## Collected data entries
★ ★ ★ ★ ★

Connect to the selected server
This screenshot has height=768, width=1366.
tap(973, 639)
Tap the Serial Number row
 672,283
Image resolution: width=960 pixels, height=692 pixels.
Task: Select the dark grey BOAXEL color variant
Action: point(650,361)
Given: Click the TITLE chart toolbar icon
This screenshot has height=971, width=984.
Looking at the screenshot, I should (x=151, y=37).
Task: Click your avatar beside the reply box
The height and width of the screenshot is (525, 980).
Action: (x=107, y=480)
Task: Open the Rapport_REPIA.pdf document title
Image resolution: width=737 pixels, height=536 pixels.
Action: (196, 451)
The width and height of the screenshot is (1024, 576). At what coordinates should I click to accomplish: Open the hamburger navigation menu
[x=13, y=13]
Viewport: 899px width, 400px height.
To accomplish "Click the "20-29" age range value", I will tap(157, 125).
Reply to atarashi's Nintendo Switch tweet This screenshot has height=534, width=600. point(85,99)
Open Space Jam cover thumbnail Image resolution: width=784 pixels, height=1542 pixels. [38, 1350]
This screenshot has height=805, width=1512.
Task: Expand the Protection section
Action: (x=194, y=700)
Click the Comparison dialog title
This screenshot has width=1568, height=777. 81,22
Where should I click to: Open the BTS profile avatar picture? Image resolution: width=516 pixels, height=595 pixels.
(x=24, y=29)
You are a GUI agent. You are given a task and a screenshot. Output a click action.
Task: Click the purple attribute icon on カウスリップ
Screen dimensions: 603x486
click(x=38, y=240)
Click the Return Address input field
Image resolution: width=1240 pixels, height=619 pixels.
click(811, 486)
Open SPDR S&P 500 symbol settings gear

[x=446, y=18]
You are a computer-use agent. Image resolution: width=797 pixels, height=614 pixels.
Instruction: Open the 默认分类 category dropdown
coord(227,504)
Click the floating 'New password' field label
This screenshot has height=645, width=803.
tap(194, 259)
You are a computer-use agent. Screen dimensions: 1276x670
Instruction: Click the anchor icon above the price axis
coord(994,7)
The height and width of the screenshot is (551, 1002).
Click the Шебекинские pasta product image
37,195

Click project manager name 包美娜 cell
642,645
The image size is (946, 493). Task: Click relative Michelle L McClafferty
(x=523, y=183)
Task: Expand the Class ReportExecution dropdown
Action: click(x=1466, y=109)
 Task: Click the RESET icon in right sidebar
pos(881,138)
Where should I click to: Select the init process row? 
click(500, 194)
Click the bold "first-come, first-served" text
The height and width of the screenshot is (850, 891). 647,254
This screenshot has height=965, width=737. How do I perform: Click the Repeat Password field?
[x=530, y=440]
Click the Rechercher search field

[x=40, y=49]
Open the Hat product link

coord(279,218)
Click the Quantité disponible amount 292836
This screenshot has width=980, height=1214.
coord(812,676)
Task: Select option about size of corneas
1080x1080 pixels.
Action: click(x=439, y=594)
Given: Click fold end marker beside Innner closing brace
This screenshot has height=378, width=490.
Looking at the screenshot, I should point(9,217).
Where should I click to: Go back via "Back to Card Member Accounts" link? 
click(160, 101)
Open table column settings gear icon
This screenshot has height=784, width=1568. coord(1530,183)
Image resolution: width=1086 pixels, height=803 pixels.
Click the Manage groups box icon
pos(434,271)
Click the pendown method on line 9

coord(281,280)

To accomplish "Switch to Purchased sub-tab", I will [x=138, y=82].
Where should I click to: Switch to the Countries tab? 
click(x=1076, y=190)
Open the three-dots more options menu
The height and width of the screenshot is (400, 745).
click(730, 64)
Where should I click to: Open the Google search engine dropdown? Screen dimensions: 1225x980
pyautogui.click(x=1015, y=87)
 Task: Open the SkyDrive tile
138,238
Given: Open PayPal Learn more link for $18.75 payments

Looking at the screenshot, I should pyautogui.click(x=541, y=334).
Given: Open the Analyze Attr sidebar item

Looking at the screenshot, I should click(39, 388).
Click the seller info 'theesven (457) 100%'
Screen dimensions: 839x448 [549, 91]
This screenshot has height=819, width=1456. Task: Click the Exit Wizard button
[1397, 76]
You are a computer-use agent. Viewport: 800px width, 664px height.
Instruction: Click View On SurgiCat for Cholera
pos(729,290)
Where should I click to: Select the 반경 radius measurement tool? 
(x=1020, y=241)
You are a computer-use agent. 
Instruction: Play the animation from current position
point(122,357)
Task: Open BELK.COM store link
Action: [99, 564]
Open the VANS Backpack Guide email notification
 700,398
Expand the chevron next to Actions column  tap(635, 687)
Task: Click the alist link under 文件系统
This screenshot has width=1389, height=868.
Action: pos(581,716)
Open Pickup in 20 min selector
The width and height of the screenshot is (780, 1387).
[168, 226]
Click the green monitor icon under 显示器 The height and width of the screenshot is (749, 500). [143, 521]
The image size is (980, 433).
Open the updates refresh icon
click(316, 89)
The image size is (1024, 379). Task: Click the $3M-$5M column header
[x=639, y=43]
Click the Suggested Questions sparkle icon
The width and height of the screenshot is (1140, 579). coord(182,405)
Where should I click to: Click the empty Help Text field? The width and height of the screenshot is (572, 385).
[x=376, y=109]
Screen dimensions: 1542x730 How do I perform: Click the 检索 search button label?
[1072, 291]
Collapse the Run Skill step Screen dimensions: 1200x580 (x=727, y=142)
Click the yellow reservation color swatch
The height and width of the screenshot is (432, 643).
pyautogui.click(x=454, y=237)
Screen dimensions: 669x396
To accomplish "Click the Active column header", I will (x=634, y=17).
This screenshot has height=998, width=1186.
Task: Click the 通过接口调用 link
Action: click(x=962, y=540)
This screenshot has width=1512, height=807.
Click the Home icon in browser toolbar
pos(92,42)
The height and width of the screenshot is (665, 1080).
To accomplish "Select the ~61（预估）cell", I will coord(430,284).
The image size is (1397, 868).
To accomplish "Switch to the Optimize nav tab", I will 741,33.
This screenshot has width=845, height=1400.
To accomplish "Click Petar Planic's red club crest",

★ ★ ★ ★ ★

Whatever appears in the data above must be copied word for word.

Connect to the selected server
This screenshot has height=768, width=1366.
tap(973, 639)
Tap the Serial Number row
 672,283
Image resolution: width=960 pixels, height=692 pixels.
Task: Select the dark grey BOAXEL color variant
Action: point(650,361)
Given: Click the TITLE chart toolbar icon
This screenshot has height=971, width=984.
Looking at the screenshot, I should (x=151, y=37).
Task: Click your avatar beside the reply box
The height and width of the screenshot is (525, 980).
Action: (x=107, y=480)
Task: Open the Rapport_REPIA.pdf document title
Image resolution: width=737 pixels, height=536 pixels.
Action: (196, 451)
The width and height of the screenshot is (1024, 576). At what coordinates should I click to accomplish: Open the hamburger navigation menu
[x=13, y=13]
Viewport: 899px width, 400px height.
To accomplish "Click the "20-29" age range value", I will tap(157, 125).
Reply to atarashi's Nintendo Switch tweet This screenshot has height=534, width=600. point(85,99)
Open Space Jam cover thumbnail Image resolution: width=784 pixels, height=1542 pixels. [38, 1350]
This screenshot has height=805, width=1512.
Task: Expand the Protection section
Action: (x=194, y=700)
Click the Comparison dialog title
This screenshot has width=1568, height=777. 81,22
Where should I click to: Open the BTS profile avatar picture? Image resolution: width=516 pixels, height=595 pixels.
(x=24, y=29)
You are a GUI agent. You are given a task and a screenshot. Output a click action.
Task: Click the purple attribute icon on カウスリップ
Screen dimensions: 603x486
click(x=38, y=240)
Click the Return Address input field
Image resolution: width=1240 pixels, height=619 pixels.
click(811, 486)
Open SPDR S&P 500 symbol settings gear

[x=446, y=18]
You are a computer-use agent. Image resolution: width=797 pixels, height=614 pixels.
Instruction: Open the 默认分类 category dropdown
coord(227,504)
Click the floating 'New password' field label
This screenshot has height=645, width=803.
tap(194, 259)
You are a computer-use agent. Screen dimensions: 1276x670
Instruction: Click the anchor icon above the price axis
coord(994,7)
The height and width of the screenshot is (551, 1002).
Click the Шебекинские pasta product image
37,195

Click project manager name 包美娜 cell
642,645
The image size is (946, 493). Task: Click relative Michelle L McClafferty
(x=523, y=183)
Task: Expand the Class ReportExecution dropdown
Action: click(x=1466, y=109)
 Task: Click the RESET icon in right sidebar
pos(881,138)
Where should I click to: Select the init process row? 
click(500, 194)
Click the bold "first-come, first-served" text
The height and width of the screenshot is (850, 891). 647,254
This screenshot has height=965, width=737. How do I perform: Click the Repeat Password field?
[x=530, y=440]
Click the Rechercher search field

[x=40, y=49]
Open the Hat product link

coord(279,218)
Click the Quantité disponible amount 292836
This screenshot has width=980, height=1214.
coord(812,676)
Task: Select option about size of corneas
1080x1080 pixels.
Action: click(x=439, y=594)
Given: Click fold end marker beside Innner closing brace
This screenshot has height=378, width=490.
Looking at the screenshot, I should point(9,217).
Where should I click to: Go back via "Back to Card Member Accounts" link? 
click(160, 101)
Open table column settings gear icon
This screenshot has height=784, width=1568. coord(1530,183)
Image resolution: width=1086 pixels, height=803 pixels.
Click the Manage groups box icon
pos(434,271)
Click the pendown method on line 9

coord(281,280)

To accomplish "Switch to Purchased sub-tab", I will [x=138, y=82].
Where should I click to: Switch to the Countries tab? 
click(x=1076, y=190)
Open the three-dots more options menu
The height and width of the screenshot is (400, 745).
click(730, 64)
Where should I click to: Open the Google search engine dropdown? Screen dimensions: 1225x980
pyautogui.click(x=1015, y=87)
 Task: Open the SkyDrive tile
138,238
Given: Open PayPal Learn more link for $18.75 payments

Looking at the screenshot, I should pyautogui.click(x=541, y=334).
Given: Open the Analyze Attr sidebar item

Looking at the screenshot, I should click(39, 388).
Click the seller info 'theesven (457) 100%'
Screen dimensions: 839x448 [549, 91]
This screenshot has height=819, width=1456. Task: Click the Exit Wizard button
[1397, 76]
You are a computer-use agent. Viewport: 800px width, 664px height.
Instruction: Click View On SurgiCat for Cholera
pos(729,290)
Where should I click to: Select the 반경 radius measurement tool? 
(x=1020, y=241)
You are a computer-use agent. 
Instruction: Play the animation from current position
point(122,357)
Task: Open BELK.COM store link
Action: [99, 564]
Open the VANS Backpack Guide email notification
 700,398
Expand the chevron next to Actions column  tap(635, 687)
Task: Click the alist link under 文件系统
This screenshot has width=1389, height=868.
Action: pos(581,716)
Open Pickup in 20 min selector
The width and height of the screenshot is (780, 1387).
[168, 226]
Click the green monitor icon under 显示器 The height and width of the screenshot is (749, 500). [143, 521]
The image size is (980, 433).
Open the updates refresh icon
click(316, 89)
The image size is (1024, 379). Task: Click the $3M-$5M column header
[x=639, y=43]
Click the Suggested Questions sparkle icon
The width and height of the screenshot is (1140, 579). coord(182,405)
Where should I click to: Click the empty Help Text field? The width and height of the screenshot is (572, 385).
[x=376, y=109]
Screen dimensions: 1542x730 How do I perform: Click the 检索 search button label?
[1072, 291]
Collapse the Run Skill step Screen dimensions: 1200x580 (x=727, y=142)
Click the yellow reservation color swatch
The height and width of the screenshot is (432, 643).
pyautogui.click(x=454, y=237)
Screen dimensions: 669x396
To accomplish "Click the Active column header", I will (x=634, y=17).
This screenshot has height=998, width=1186.
Task: Click the 通过接口调用 link
Action: click(x=962, y=540)
This screenshot has width=1512, height=807.
Click the Home icon in browser toolbar
pos(92,42)
The height and width of the screenshot is (665, 1080).
To accomplish "Select the ~61（预估）cell", I will coord(430,284).
The image size is (1397, 868).
To accomplish "Switch to the Optimize nav tab", I will 741,33.
This screenshot has width=845, height=1400.
To accomplish "Click Petar Planic's red club crest",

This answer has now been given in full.